Behavioural Problems

As children develop, it is common for them to face emotional and behavioral difficulties as they transition through their life stages. These difficulties may be due to naturally occurring events such as a child’s growth and development. Such increase in behavior difficulties is age-appropriate and reflective of a child’s developmental stage. For example, the ‘terrible twos’ or the teenage struggle to develop independence. Other times, it may be due to stressful situations such as a loss of a loved one, separation of parents, new sibling, or a transitional change to a new city. An increase in behavioral difficulties in response to stressful situations is normal, and in most children, the behavior fades over time.

Generally, there are two main behavioral difficulties which children present with: externalizing and internalizing behavior. Externalizing behaviors are aggressive or argumentative behaviors which may cause conflict for the child in school or at home. Internalizing behaviors are withdrawn behaviors where the child loses interest in things which was once enjoyable. It is important for parents to look out for both types of behavioral difficulties.

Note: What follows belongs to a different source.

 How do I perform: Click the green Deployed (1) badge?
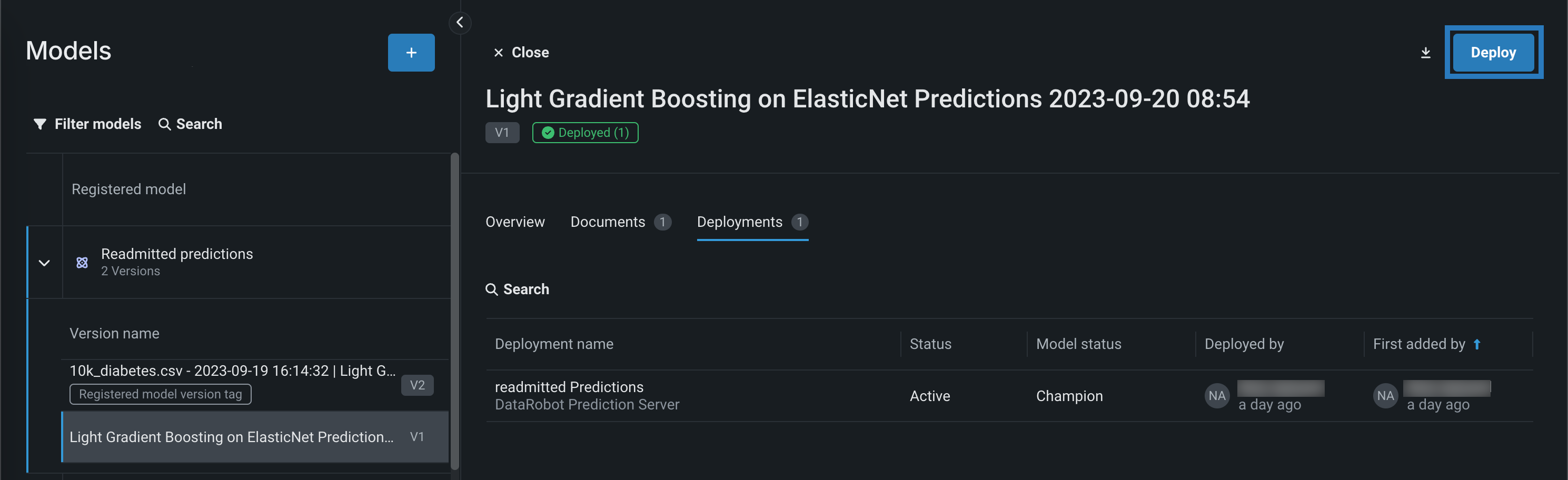pos(585,133)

One of the main struggles facing parents of children with emotional or behavioral problems is deciding whether the child’s behavior is age-appropriate and normal, or out of the norm and requiring additional professional attention. Generally, there are 4 main guidelines which parents can use to help families make the decision to seek a professional evaluation.

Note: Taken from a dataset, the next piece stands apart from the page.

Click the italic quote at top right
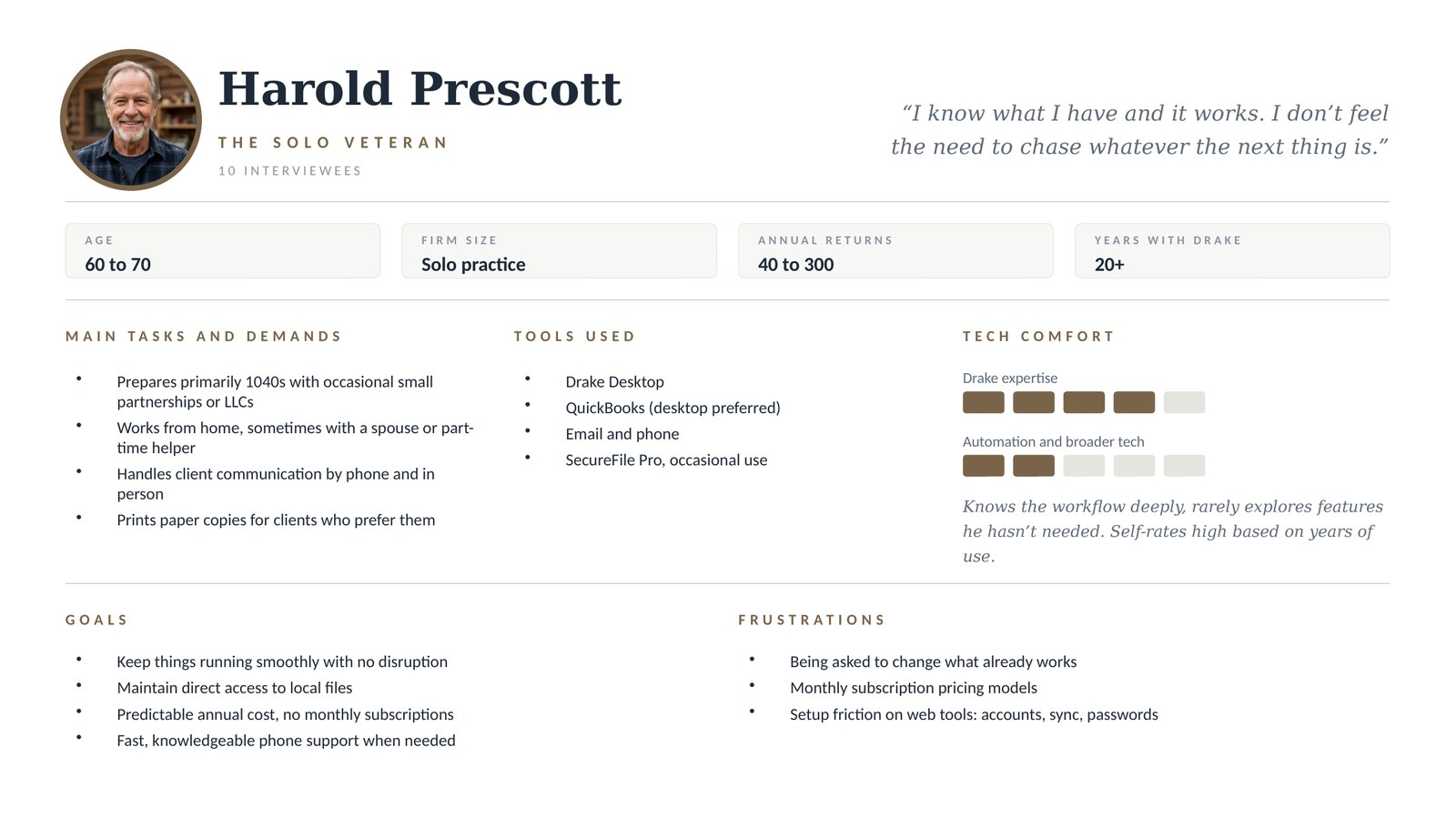 [x=1139, y=130]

  1. Duration of Behavior: How long has your child been displaying this behavior? If the behavior continues to persist after an extended period of time without subsiding. There is a possibility that there are additional emotional difficulties impacting the behavior of the child.
  2. Intensity of Behavior: How intense is the behavior? Whilst it is normal for children to have behavioral difficulties such as temper tantrums, if the intensity of the behavior is extreme, these is a possibility that additional support is required.
  3. Impact of Behavior: How does the behavior impact your child and family? Has the behavior causing eating or sleeping difficulties? Is the behavior dangerous to your child or other people?
  4. Age of the Child: Is your child’s response age-appropriate? Whilst children develop at different rates, extreme deviations from age-appropriate behavior is a cause for concern.

If you have concerns about your child’s behavior, it is important to seek professional support to get a better understanding of the underlying issues which may be impacting your child’s behavior. This can be done through a consultation with a clinical or educational psychologist. Generally, research has shown that the earlier the child receives intervention, the better the outcome would be. Children who have untreated behavioral disorders may grow up to be dysfunctional adults.

Treatment for behavioral difficulties is multifaceted and dependent on the particular disorder and factors contributing to the behavior. There are several evidence based interventions which are often used to support children with behavioral difficulties, such as: parental education, family therapy, cognitive behavioral therapy, social skills training, and anger management. Experts have found that early intervention that focuses on both the child and the family unit generally lead to best outcome. With support, children who have behavioral difficulties are able to cope and live fulfilled lives.